START Data listing

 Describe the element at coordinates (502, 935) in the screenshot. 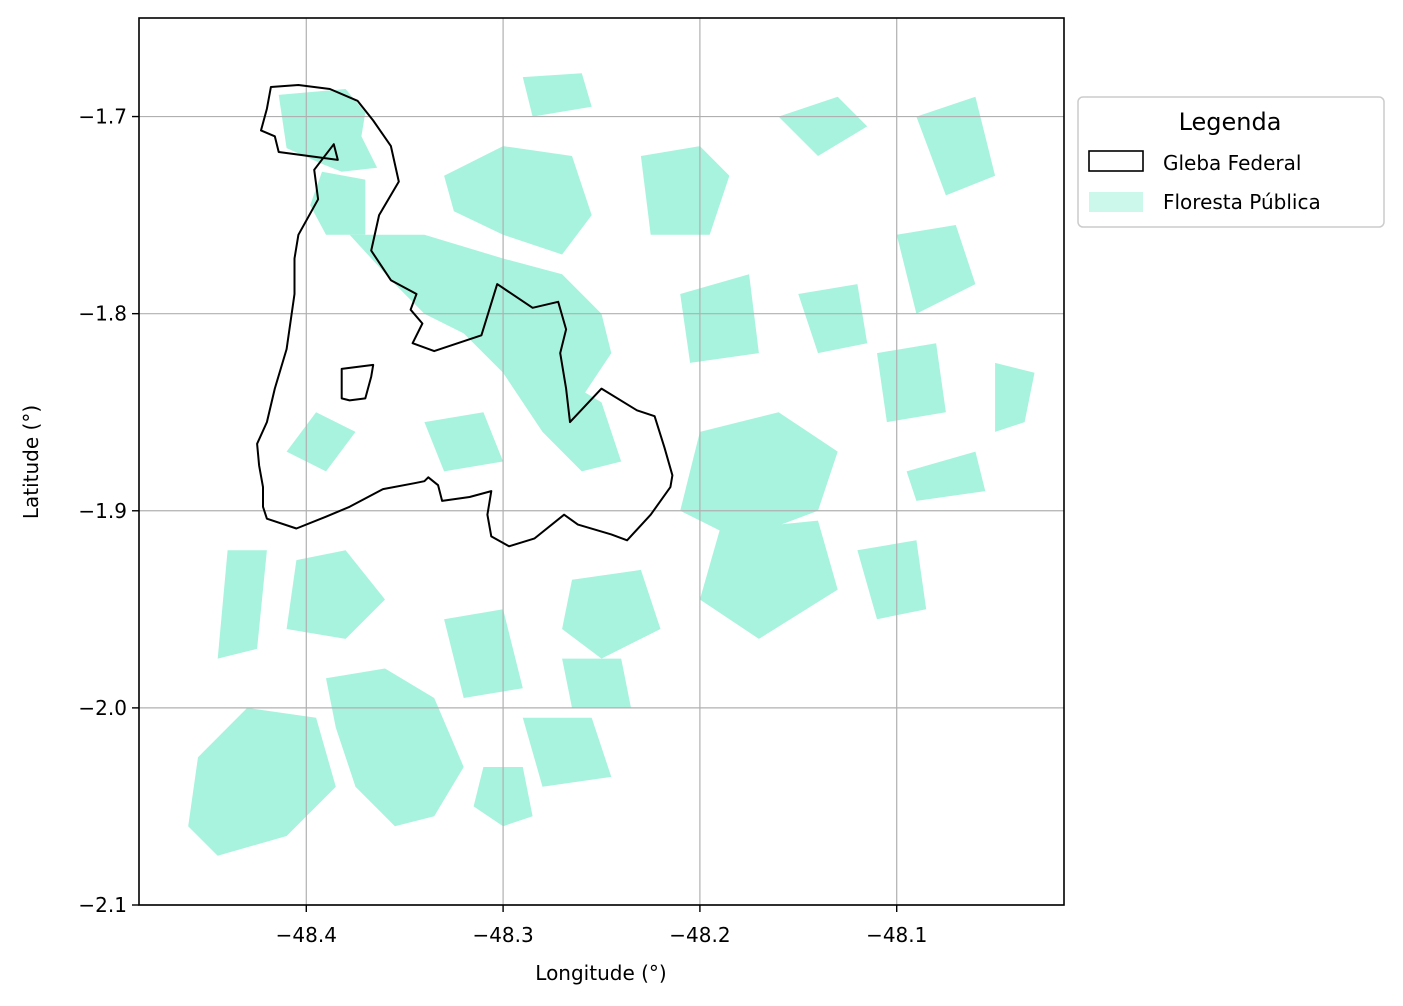

I see `x-tick-label-1: −48.3` at that location.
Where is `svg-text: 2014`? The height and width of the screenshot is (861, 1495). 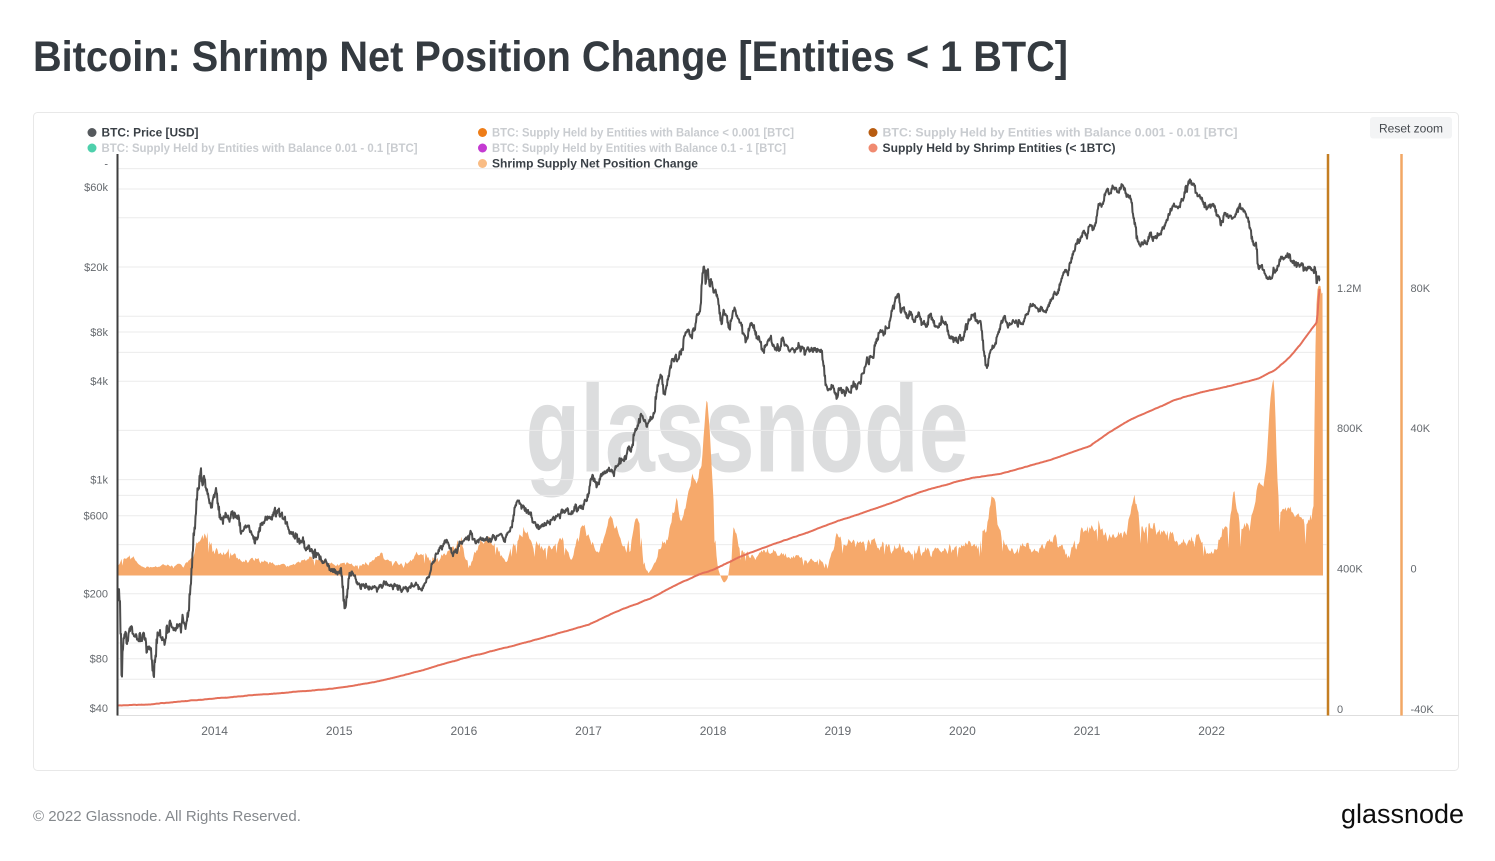 svg-text: 2014 is located at coordinates (214, 731).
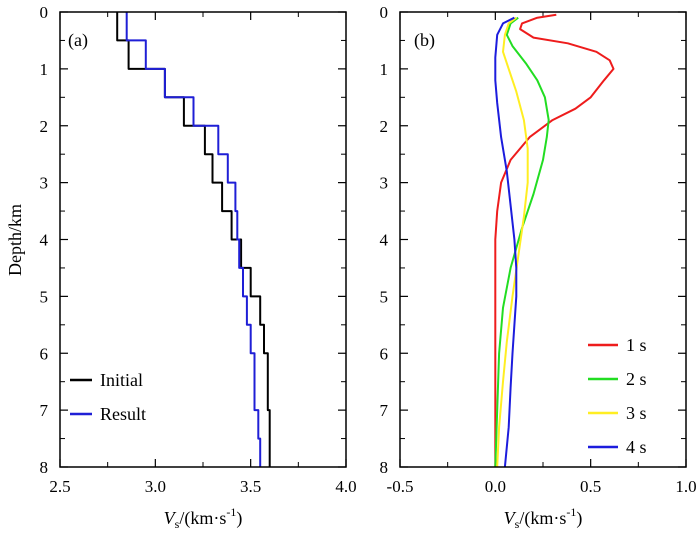 The image size is (700, 534). What do you see at coordinates (590, 486) in the screenshot?
I see `x-tick-label: 0.5` at bounding box center [590, 486].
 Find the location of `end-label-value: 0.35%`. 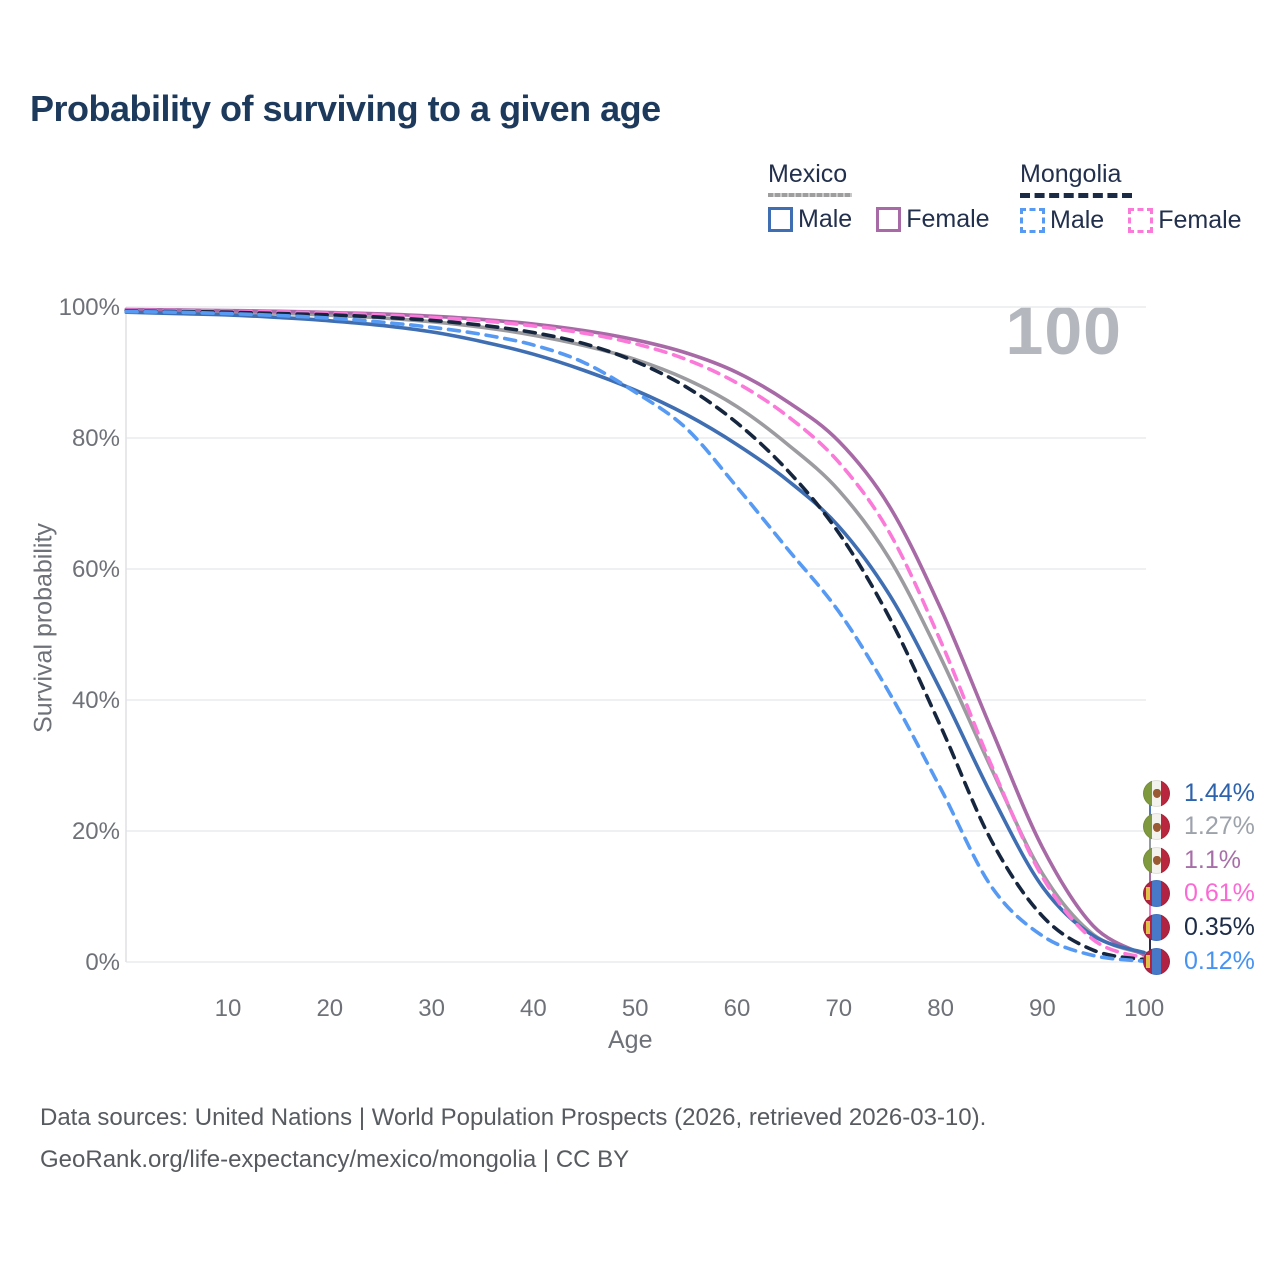

end-label-value: 0.35% is located at coordinates (1220, 926).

END Data listing

-- Instructions for the task --
Copy the listing word for word from its first line through the line containing "at that location.", both included, and leave the pictures out.

-- Solution to the problem --
 Describe the element at coordinates (502, 935) in the screenshot. 

I see `x-tick-label-1: −48.3` at that location.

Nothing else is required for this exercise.